DATASET EXCERPTS.
"""

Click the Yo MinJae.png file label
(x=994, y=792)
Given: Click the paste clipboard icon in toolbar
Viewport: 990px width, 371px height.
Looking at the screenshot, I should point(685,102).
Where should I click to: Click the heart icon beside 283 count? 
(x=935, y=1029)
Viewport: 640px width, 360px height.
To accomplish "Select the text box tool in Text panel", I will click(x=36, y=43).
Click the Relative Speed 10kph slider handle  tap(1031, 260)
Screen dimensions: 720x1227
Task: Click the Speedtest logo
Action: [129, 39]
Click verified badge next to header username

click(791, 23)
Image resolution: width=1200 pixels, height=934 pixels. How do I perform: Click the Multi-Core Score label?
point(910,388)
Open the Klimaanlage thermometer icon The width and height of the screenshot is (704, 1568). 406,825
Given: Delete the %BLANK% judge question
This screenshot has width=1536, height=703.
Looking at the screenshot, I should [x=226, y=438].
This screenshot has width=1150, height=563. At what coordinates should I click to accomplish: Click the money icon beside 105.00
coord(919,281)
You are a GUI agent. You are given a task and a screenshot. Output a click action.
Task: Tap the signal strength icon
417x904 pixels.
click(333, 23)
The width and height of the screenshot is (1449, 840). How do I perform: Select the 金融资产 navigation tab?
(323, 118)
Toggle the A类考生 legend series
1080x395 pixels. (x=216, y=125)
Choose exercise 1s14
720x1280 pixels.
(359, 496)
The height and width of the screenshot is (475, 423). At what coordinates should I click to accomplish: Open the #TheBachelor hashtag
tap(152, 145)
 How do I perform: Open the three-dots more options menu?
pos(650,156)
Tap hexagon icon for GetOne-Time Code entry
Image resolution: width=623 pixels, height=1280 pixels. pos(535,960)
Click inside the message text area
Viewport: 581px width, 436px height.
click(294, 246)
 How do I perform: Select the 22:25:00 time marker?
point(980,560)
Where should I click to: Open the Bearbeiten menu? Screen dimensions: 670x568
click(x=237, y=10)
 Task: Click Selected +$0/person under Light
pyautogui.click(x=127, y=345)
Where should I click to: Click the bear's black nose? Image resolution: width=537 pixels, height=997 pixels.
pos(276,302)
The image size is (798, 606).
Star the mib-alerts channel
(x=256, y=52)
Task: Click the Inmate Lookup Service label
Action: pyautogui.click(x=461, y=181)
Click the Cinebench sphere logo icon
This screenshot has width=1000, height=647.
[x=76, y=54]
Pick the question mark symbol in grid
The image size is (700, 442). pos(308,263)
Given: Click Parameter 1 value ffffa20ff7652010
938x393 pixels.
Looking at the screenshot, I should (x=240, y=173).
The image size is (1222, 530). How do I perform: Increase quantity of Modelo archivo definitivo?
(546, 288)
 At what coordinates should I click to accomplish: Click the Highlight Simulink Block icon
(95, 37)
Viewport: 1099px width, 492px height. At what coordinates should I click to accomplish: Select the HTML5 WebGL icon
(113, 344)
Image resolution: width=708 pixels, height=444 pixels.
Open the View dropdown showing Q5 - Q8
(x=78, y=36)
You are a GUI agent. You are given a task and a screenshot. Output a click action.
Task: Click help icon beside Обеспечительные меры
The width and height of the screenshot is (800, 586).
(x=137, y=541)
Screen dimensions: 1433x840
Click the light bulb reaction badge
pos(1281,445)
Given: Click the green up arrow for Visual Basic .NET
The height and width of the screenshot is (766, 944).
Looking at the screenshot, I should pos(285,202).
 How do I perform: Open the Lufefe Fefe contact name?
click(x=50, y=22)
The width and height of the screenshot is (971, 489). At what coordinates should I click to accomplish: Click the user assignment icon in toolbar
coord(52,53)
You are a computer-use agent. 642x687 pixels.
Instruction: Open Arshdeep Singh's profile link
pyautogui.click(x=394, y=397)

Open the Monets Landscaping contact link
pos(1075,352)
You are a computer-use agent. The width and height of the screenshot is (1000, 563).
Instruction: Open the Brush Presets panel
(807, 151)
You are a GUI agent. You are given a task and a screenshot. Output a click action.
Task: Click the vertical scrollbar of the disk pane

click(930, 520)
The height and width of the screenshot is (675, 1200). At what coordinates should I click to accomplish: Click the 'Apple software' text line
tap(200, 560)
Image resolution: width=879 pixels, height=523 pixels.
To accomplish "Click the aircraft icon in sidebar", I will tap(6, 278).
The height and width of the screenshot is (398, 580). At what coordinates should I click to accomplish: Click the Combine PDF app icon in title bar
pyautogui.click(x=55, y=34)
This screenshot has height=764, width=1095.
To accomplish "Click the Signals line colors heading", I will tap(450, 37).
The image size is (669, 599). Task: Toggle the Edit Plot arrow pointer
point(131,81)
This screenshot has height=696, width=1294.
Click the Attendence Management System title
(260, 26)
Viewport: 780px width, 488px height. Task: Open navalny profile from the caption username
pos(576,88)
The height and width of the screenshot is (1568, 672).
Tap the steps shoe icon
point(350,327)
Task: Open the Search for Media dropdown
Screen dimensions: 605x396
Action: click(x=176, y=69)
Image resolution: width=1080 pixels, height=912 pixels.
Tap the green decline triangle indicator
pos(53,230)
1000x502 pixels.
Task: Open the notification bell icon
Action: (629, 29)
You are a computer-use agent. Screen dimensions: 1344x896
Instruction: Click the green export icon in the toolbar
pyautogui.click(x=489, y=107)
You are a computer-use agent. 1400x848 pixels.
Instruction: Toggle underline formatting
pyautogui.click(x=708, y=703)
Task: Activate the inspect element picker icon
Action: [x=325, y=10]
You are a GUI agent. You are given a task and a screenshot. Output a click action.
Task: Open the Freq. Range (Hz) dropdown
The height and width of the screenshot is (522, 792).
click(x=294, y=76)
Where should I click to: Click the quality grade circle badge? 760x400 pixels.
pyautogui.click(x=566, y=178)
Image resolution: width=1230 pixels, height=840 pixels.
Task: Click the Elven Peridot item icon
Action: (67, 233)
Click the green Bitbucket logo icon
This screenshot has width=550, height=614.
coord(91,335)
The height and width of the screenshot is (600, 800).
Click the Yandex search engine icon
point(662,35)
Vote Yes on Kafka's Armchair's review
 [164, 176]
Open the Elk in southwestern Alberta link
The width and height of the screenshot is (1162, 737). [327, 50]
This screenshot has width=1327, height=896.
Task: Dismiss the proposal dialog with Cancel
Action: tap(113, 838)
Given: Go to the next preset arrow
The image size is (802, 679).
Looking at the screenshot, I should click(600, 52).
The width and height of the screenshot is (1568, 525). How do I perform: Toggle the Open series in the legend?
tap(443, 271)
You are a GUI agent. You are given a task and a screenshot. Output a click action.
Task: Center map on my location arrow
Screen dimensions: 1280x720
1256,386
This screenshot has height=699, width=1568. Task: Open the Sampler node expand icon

"""

Give only the number of lines above that hold the string "will".

3